Existían otros trucos más íntimos, por supuesto, inclusive ciertos actos bestiales que, en rigor, constituyen unos delitos, pero que en aquella casa no hacían sino aderezar unos goces seductores y saludables. Todo se hacía con gracia. Las chicas me bañaban con frecuencia en unas grandes y profundas tinas de madera que contenían agua caliente, perfumada y teñida de rosa, en cuya superficie flotaban unas flores; yo me reclinaba, a merced de aquellas mujeres de voz suave que me mimaban y agasajaban emitiendo unos grititos de gozo mientras me lamían como gatitos y peinaban mi cabello con los dedos para formar unos rizos.

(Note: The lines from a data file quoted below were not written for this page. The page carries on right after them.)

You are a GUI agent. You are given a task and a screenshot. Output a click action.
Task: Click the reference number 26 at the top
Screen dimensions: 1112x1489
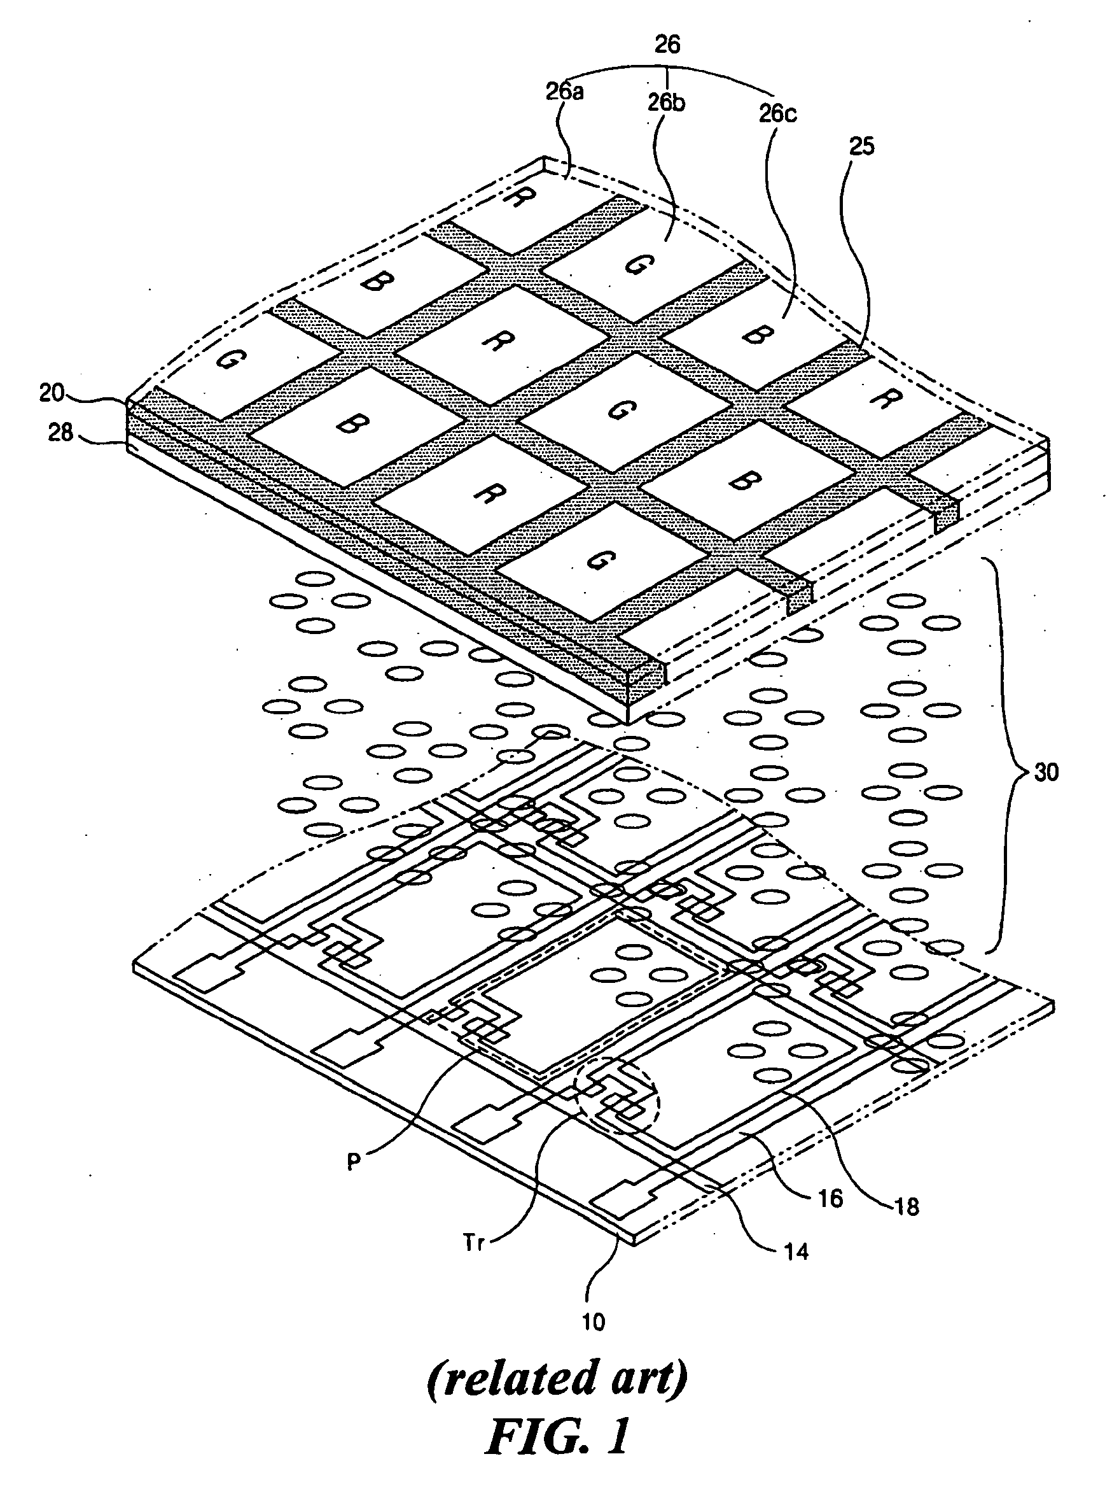(x=667, y=45)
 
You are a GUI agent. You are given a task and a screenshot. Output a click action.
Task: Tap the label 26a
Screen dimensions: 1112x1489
(x=564, y=91)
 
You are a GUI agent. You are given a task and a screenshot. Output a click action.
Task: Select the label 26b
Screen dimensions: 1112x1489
(x=667, y=102)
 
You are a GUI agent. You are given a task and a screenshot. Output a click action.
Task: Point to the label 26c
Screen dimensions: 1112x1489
(x=777, y=113)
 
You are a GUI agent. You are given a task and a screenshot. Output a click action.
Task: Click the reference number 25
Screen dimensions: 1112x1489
(x=862, y=146)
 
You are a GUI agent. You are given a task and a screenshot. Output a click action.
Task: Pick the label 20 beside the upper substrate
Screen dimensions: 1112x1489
(x=52, y=392)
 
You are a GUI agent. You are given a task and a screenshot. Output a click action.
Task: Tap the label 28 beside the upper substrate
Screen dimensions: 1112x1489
(x=60, y=432)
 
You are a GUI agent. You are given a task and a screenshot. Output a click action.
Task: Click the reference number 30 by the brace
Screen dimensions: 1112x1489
(x=1046, y=772)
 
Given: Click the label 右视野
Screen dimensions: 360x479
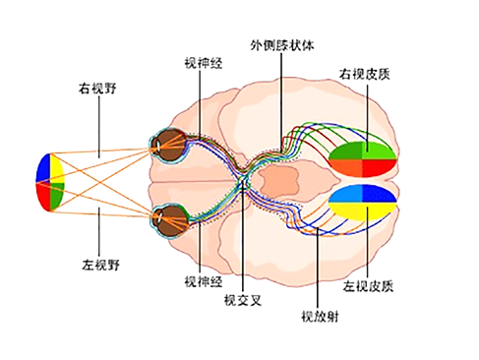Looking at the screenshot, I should tap(98, 88).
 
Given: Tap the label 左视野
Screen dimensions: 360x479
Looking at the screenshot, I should tap(101, 265).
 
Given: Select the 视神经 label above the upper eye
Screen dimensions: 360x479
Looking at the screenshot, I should tap(204, 62).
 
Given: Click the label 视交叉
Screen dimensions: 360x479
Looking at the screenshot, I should tap(242, 299).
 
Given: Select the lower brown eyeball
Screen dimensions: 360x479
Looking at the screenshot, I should tap(174, 217).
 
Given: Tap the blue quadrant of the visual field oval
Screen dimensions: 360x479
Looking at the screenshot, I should tap(42, 168).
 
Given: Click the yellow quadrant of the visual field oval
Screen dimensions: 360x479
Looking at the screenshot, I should tap(57, 168).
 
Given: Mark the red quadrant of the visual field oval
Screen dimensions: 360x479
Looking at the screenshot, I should tap(43, 196).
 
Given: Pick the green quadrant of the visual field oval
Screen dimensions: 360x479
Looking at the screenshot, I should tap(57, 195).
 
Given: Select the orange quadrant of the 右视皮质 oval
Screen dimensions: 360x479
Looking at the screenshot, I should tap(348, 167).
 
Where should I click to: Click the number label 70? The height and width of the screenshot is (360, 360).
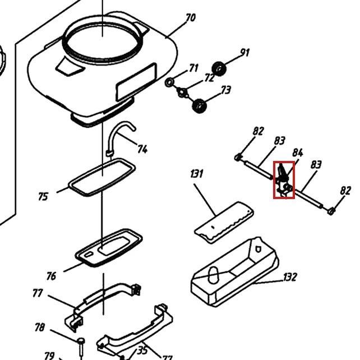pyautogui.click(x=190, y=18)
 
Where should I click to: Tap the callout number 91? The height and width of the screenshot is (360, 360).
pyautogui.click(x=244, y=53)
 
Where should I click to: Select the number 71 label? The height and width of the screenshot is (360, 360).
pyautogui.click(x=193, y=68)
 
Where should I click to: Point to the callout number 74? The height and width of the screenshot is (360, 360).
pyautogui.click(x=142, y=149)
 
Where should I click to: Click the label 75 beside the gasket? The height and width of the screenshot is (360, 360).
pyautogui.click(x=43, y=197)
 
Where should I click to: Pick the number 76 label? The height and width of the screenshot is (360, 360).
pyautogui.click(x=51, y=276)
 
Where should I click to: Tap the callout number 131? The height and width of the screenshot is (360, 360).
pyautogui.click(x=197, y=174)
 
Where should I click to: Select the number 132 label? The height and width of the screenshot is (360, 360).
pyautogui.click(x=290, y=277)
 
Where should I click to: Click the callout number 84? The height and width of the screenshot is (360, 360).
pyautogui.click(x=298, y=153)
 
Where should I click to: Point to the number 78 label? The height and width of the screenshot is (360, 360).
pyautogui.click(x=40, y=327)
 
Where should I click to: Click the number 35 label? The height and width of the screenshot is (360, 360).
pyautogui.click(x=142, y=350)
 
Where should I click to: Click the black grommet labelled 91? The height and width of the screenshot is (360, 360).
pyautogui.click(x=219, y=68)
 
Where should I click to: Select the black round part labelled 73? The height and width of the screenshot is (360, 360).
pyautogui.click(x=199, y=106)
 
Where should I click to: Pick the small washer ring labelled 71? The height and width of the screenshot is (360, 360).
pyautogui.click(x=169, y=82)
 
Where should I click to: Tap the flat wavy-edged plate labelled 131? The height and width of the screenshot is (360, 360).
pyautogui.click(x=224, y=223)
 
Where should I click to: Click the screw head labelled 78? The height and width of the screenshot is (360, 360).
pyautogui.click(x=81, y=340)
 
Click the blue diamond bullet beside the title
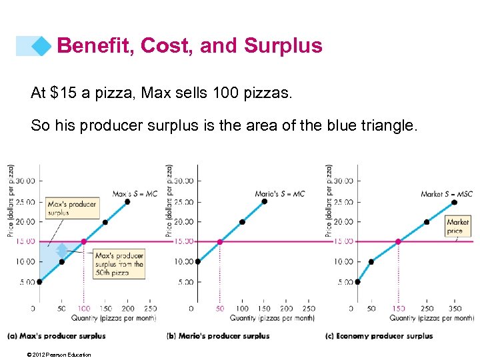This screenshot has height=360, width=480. [x=41, y=45]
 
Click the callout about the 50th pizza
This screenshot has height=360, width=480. [x=119, y=264]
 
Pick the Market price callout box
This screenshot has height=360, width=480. [x=458, y=227]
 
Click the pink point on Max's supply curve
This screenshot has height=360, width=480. [x=83, y=241]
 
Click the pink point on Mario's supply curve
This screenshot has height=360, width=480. [x=220, y=241]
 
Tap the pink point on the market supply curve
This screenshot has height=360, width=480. [x=398, y=241]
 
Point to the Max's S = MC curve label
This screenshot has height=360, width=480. [x=135, y=194]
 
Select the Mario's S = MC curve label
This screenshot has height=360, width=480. [x=279, y=194]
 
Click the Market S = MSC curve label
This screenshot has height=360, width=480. [x=446, y=194]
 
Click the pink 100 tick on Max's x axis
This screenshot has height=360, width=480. [x=83, y=309]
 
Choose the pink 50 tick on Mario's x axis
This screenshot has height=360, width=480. [x=220, y=309]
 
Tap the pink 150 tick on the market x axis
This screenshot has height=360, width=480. [x=398, y=309]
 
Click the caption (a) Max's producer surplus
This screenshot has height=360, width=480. [x=57, y=336]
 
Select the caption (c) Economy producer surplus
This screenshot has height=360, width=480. [x=379, y=336]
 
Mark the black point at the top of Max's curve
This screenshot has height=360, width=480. [x=127, y=201]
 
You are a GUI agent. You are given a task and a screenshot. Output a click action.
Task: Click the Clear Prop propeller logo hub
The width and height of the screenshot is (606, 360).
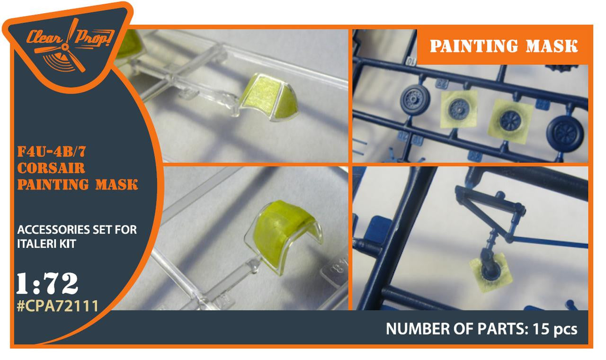tap(65, 48)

Yo era el pequeño Ganímedes de Zeus, un ángel salido de uno de los cuadros más atrevidos de Botticelli (muchos de los cuales se conservaban en este burdel, tras haber sido rescatados de las hogueras de las vanidades erigidas en Florencia por el implacable reformador Savonarola, quien había conminado a Botticelli a que quemara sus maravillosas obras), un querubín caído del techo de una catedral, un príncipe veneciano (que técnicamente no existían en la República) cuyos enemigos lo habían entregado a aquellas mujeres para que aniquilaran su voluntad por medio del placer carnal.
La estancia en aquel burdel estimuló mi deseo sexual. Si uno tiene que vivir como un ser humano el resto de su existencia, ésta es la forma más placentera de hacerlo, triscando sobre mullidos cojines turcos con unas ninfas que los demás mortales sólo vislumbran a través de bosques mágicos en sus sueños. Cada hueco suave y aterciopelado constituía una nueva y exótica envoltura para mi espíritu retozón.
El vino era delicioso y la comida maravillosa, inclusive los platos azucarados y especiados de los árabes, más originales y exóticos que la comida que servían en casa de mi maestro (cuando se lo conté, contrató a cuatro cocineros nuevos).
Según parece, yo no estaba despierto cuando él vino a recogerme. Me llevó a casa de forma misteriosa e infalible, como correspondía a su estilo, y al despertarme, me encontré de nuevo en mi lecho.
En cuanto abrí los ojos, me di cuenta de que sólo anhelaba estar con él. Los platos de carne que había ingerido durante los últimos días habían estimulado mi apetito e intensificado mi deseo de comprobar si el cuerpo pálido y encantador de mi maestro respondería a los refinados trucos que yo había aprendido en el burdel. Cuando descorrió las cortinas del lecho me arrojé sobre él, le quité la camisa y empecé a succionarle las tetillas, descubriendo que pese a su turbadora blancura y frialdad tenían un tacto suave y estaban conectadas a la raíz de sus deseos.